----- DATA SUPPLIED -----

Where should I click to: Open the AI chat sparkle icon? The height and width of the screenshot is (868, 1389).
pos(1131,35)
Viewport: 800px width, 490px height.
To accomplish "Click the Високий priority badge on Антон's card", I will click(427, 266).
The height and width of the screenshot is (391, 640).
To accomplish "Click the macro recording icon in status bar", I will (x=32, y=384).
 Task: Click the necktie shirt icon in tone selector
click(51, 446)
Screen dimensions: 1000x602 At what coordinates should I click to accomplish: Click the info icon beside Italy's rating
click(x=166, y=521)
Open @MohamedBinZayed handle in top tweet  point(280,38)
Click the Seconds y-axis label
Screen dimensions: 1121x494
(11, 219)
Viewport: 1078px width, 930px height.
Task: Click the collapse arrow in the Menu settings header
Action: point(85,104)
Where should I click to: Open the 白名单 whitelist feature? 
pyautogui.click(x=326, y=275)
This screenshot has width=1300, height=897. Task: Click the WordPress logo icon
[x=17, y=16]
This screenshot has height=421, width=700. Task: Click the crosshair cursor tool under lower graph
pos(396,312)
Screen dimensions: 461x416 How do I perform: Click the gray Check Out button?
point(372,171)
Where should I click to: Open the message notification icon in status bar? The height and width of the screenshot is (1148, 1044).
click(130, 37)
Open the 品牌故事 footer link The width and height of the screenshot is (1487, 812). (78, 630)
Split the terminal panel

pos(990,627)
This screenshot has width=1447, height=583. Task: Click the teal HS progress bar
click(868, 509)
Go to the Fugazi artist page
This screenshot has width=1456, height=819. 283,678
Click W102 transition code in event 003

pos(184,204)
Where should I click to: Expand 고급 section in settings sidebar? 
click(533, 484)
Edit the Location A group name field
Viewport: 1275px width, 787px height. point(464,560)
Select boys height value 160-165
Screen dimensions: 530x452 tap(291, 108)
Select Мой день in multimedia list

-----

DIRECTIONS FOR THIS TASK
Retype the lines beginning at the one containing "Go to the Fugazi artist page" and ending at the final line of the material, both included.

RESULT FOR THIS EXERCISE
Go to the Fugazi artist page
This screenshot has width=1456, height=819. 283,678
Click W102 transition code in event 003

pos(184,204)
Where should I click to: Expand 고급 section in settings sidebar? 
click(533, 484)
Edit the Location A group name field
Viewport: 1275px width, 787px height. point(464,560)
Select boys height value 160-165
Screen dimensions: 530x452 tap(291, 108)
Select Мой день in multimedia list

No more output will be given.